Ustyluh urban territorial hromada (Устилузька міська територіальна громада) is one of the hromadas of Ukraine, located in Volodymyr Raion in Volyn Oblast. Its administrative centre is the city of Ustyluh.

The hromada has an area of 413.7 km2, as well as a population of 7,551 (as of 2018).

Formed on August 14, 2015 by merging the Ustyluh City Council and the Khotiachiv, Ludyn, Mykytychi, Piatydni, Rohozhany, Stenzharychi, Zoria village councils of the Volodymyr-Volynskyi Raion.
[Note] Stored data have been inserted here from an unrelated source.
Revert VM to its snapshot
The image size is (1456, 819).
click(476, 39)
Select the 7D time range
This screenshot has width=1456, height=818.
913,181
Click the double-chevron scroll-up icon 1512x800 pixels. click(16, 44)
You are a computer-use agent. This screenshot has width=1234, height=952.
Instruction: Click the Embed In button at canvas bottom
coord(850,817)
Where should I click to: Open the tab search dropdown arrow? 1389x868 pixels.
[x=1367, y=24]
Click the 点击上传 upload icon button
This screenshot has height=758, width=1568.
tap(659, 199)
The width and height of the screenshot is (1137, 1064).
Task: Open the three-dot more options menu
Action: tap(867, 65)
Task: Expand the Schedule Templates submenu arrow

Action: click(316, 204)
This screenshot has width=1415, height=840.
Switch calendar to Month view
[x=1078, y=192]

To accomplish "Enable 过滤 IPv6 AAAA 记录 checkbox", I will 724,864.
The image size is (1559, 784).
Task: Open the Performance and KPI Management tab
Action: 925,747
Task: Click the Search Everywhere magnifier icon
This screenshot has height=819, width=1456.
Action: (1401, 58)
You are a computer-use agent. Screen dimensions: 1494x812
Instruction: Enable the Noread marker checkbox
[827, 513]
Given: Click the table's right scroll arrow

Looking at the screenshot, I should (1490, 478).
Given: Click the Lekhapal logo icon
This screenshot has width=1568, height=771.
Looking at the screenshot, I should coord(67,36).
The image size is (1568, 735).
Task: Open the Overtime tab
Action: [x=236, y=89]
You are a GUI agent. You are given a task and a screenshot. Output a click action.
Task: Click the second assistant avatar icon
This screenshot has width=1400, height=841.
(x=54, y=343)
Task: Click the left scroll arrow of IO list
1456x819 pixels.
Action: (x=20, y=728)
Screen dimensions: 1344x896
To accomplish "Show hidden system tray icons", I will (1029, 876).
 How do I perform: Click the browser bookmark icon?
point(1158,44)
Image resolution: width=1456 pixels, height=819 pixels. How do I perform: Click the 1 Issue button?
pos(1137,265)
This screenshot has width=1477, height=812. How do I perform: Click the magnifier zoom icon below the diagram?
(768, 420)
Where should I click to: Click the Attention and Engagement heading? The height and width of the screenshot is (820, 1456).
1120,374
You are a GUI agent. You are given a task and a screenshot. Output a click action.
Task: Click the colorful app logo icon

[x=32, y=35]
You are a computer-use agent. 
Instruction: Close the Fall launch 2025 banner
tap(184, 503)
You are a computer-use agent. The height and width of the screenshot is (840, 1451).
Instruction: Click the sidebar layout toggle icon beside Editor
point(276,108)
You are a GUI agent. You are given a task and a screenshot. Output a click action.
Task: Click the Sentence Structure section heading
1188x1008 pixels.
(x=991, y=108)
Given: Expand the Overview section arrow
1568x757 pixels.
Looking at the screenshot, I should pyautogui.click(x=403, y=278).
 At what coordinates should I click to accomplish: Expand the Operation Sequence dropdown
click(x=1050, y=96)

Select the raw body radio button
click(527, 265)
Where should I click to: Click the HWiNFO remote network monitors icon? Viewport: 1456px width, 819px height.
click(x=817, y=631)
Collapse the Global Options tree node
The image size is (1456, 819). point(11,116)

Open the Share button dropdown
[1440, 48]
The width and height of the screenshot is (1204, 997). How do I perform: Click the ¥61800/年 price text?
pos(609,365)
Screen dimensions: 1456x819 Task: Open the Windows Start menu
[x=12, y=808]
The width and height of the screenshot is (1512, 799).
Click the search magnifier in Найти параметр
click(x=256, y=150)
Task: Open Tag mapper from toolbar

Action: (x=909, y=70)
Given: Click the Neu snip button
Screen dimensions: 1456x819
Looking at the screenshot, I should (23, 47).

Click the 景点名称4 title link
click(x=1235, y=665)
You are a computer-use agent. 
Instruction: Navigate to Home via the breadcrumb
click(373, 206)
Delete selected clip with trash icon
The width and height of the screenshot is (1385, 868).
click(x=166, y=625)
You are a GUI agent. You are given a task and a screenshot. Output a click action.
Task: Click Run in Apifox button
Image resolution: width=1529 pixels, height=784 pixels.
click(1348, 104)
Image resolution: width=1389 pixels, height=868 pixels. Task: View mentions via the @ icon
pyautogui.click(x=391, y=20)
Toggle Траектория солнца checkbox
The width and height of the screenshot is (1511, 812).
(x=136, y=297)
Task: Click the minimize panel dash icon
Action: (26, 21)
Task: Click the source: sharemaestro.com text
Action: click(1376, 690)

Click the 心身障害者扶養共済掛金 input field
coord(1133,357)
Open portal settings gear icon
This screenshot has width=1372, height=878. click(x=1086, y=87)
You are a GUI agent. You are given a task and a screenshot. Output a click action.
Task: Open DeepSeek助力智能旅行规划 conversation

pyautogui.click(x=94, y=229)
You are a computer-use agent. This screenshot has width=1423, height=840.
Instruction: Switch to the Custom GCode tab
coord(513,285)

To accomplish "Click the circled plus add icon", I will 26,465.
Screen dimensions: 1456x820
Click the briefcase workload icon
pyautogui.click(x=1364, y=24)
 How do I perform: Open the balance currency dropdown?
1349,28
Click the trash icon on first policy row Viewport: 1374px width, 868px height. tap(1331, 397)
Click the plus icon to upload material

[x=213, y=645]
Formed (approved) by the order of the Cabinet of Ministers of Ukraine dated June 12, 2020 No. 708-r in the same composition.

On July 19, 2020, as a result of the administrative-territorial reform and liquidation of the Volodymyr-Volynskyi Raion (1940–2020), the hromada joined the newly formed Volodymyr-Volynskyi Raion (from July 18, 2022 — Volodymyr).

== Composition ==
In addition to one city (Ustyluh), the hromada contains 25 villages:
- Ambukiv
- Chornykiv
- Darnytske
- Izov
- Khotiachiv
- Khrypalychi
- Kladniv
- Korytnytsia
- Ludyn
- Mykytychi
- Novyny
- Piatydni
- Polumiane
- Rohozhany
- Rokytnytsia
- Rusiv
- Selisky
- Stenzharychi
- Trostianka
- Turivka
- Vorchyn
- Vydranka
- Zabolottia
- Zaluzhzhia
- Zoria

== Starosta okruhs ==
Source:
- Khotiachiv
- Ludyn
- Mykytychi
- Piatydni
- Rohozhany
- Stenzharychi
- Zoria

== Geography ==
The rivers Bug, Luha, and Studianka flow through the territory of the community.

== Social sphere ==
As of 2015, the community maintained 19 paramedic and obstetrician stations, an outpatient clinic, a hospital, an ambulance station, 10 schools, 8 kindergartens, 3 extracurricular education institutions, and 21 cultural institutions.